Republicans are making two dubious bets heading into the midterms: One is that they have the faintest idea how to appeal Donald Trump's blue-collar union voters; two is that those voters will turn out to cast ballots for Republicans in 2022 when Trump isn't on the ticket.
There's plenty of evidence that the second assumption is flawed from the get-go since Trump voters haven't turned out for him in any election over the past four years where his name didn't appear on the ballot (2018 midterms, Georgia runoffs, 2019 Louisiana gubernatorial, 2018 Kansas gubernatorial). So Republicans are off to a flimsy start.
But equally as doubtful is the notion that Republicans can suddenly turn on a dime and become the "working class party now," as Sen. Josh Hawley of Missouri declared on election night last November.
In fact, Congressional Republicans’ first foray into making some shapeshifter transition from the party of Corporate America to champions of the little guy isn't going so hot.
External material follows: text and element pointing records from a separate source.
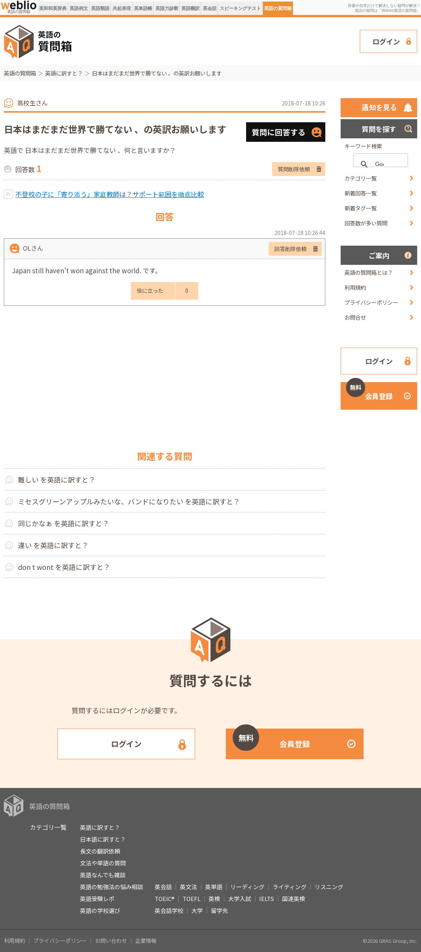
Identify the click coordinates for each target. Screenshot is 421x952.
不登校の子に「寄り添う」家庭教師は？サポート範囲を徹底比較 (109, 194)
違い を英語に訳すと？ (53, 545)
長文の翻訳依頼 (100, 851)
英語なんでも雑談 (103, 875)
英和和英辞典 (53, 8)
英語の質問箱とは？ (368, 272)
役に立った (150, 290)
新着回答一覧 (360, 193)
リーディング (247, 887)
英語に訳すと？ (64, 73)
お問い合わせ (111, 940)
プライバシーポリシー (371, 302)
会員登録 (369, 391)
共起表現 (122, 8)
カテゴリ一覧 (360, 178)
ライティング (290, 887)
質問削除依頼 (294, 169)
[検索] (379, 164)
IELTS (266, 899)
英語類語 (100, 8)
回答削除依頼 (290, 249)
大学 (197, 910)
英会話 (210, 8)
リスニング (329, 887)
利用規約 (355, 287)
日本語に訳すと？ (103, 839)
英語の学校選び (100, 910)
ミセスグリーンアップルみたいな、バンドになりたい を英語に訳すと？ (129, 501)
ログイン (386, 41)
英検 (214, 899)
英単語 (213, 887)
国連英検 (293, 899)
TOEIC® (165, 899)
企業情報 (146, 940)
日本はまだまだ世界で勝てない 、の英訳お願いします (157, 73)
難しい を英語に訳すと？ (56, 479)
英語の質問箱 (278, 8)
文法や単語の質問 (103, 863)
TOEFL (192, 899)
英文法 (188, 887)
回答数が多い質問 (365, 223)
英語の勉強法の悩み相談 (111, 887)
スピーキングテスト (240, 8)
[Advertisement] (220, 40)
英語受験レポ (97, 899)
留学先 (219, 910)
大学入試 (239, 899)
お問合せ (355, 317)
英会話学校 (169, 910)
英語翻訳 (190, 8)
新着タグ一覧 (360, 208)
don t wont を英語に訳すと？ (64, 567)
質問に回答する (278, 132)
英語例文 (79, 8)
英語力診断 (166, 8)
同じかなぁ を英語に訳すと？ (63, 523)
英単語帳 (143, 8)
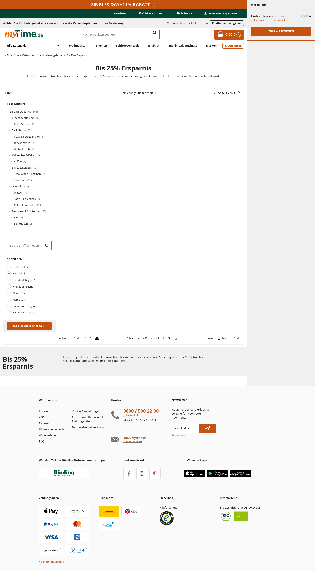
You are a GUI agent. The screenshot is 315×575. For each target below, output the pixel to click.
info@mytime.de (134, 438)
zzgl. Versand (258, 19)
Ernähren (154, 45)
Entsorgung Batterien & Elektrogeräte (87, 419)
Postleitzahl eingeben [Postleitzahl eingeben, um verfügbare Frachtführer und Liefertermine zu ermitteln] (227, 23)
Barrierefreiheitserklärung (89, 427)
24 (91, 338)
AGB (42, 417)
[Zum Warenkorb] (229, 35)
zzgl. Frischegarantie (276, 19)
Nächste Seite (231, 338)
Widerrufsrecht (49, 435)
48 (97, 338)
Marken (211, 45)
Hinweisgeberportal (52, 429)
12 (85, 338)
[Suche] (29, 245)
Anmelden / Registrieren (221, 13)
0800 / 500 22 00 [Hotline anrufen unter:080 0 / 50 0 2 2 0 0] (141, 411)
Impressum (46, 411)
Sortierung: (139, 93)
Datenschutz (47, 423)
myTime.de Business (183, 45)
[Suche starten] (47, 245)
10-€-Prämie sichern (151, 13)
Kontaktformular (132, 441)
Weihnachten (78, 45)
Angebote (235, 46)
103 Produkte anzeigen (28, 326)
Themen (101, 45)
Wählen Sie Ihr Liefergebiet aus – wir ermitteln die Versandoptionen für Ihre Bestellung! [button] (63, 23)
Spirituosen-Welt (127, 45)
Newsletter (120, 13)
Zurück (211, 338)
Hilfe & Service (183, 13)
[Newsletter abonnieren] (207, 428)
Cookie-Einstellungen (86, 411)
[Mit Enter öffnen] (33, 45)
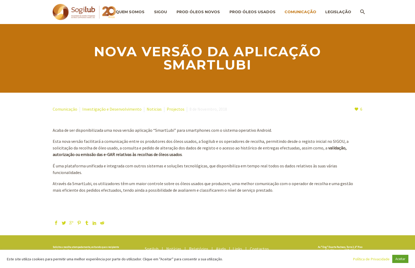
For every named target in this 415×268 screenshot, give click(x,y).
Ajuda (222, 248)
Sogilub (153, 248)
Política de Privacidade (371, 259)
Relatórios (200, 248)
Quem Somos (130, 12)
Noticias (154, 109)
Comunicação (300, 12)
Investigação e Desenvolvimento (112, 109)
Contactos (260, 248)
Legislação (338, 12)
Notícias (175, 248)
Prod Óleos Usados (252, 12)
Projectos (175, 109)
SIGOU (160, 12)
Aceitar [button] (400, 259)
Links (239, 248)
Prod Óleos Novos (198, 12)
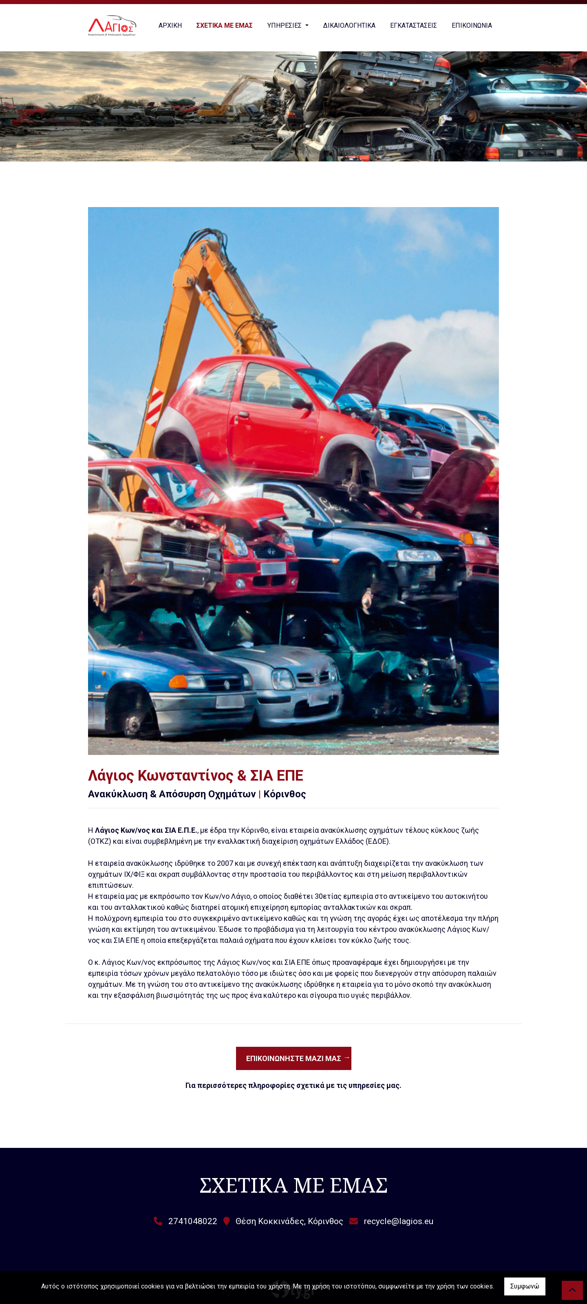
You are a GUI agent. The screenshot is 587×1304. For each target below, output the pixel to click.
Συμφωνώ (524, 1286)
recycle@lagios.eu (398, 1221)
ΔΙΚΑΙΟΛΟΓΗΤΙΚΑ (349, 25)
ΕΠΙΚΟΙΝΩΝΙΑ (472, 25)
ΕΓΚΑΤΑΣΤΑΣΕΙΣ (413, 25)
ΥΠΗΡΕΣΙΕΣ (285, 25)
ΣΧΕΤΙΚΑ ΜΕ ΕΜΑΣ (224, 25)
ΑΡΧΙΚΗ (170, 25)
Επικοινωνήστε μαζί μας (293, 1058)
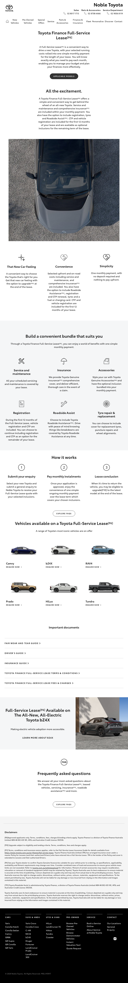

Exhibit A is their unified opposition against a Democratic COVID-19 relief bill specifically designed to help working-class Americans who have been uniquely impacted by the pandemic.
A new AP-NORC poll found that fully 44% of American households say they are still feeling the impact of pandemic-related financial losses. But even more telling than that figure are the cracks that have emerged among Republican voters regarding President Biden's $1.9 trillion relief package.
A Pew Research Center poll released this week found that while 41% of Republicans overall support the bill, nearly two-thirds of lower-income Republicans favor it.
"A 63% majority of lower-income Republicans and Republican leaners (who make up 25% of all Republicans and Republican leaners) say they favor the proposed economic package," writes Pew. "By comparison, 37% of Republicans in middle-income households (50% of Republicans) and just 25% of upper-income Republicans (21% of all Republicans) favor the bill."
This GOP divide along class lines gives Democrats a real opening to both win back some blue-collar voters as well as remind some Trump voters why they were never sold on the Republican Party to begin with (thereby discouraging them from turning out next year).
Rep. Tim Ryan of Ohio summed up the Democratic line of attack perfectly in a rousing speech Tuesday from the House floor.
Ryan noted one Republican had complained that the COVID-19 bill is "the most dramatic change in labor law in 80 years," adding, "And I say, thank God!" According to Ryan, in the late 1970s, a CEO typically made 35 times the salary of their workers while today, CEOs make around 300-400 times as much as their workers.
"And our friends on the other side, running around with their hair on fire," Ryan said. "Heaven forbid we pass something that's going to help the damn workers in the United States of America.”
That messaging—We're the only ones fighting for you!—is the gift congressional Republicans have given to Democrats by uniting against a bill that is favored by 70% of Americans, according to Pew.
Trump's blue-collar voters have never really been that into the Republican Party. GOP lawmakers are currently doing nothing to win the trust of those voters as they uniformly line up against a bill that will benefit so many working-class households.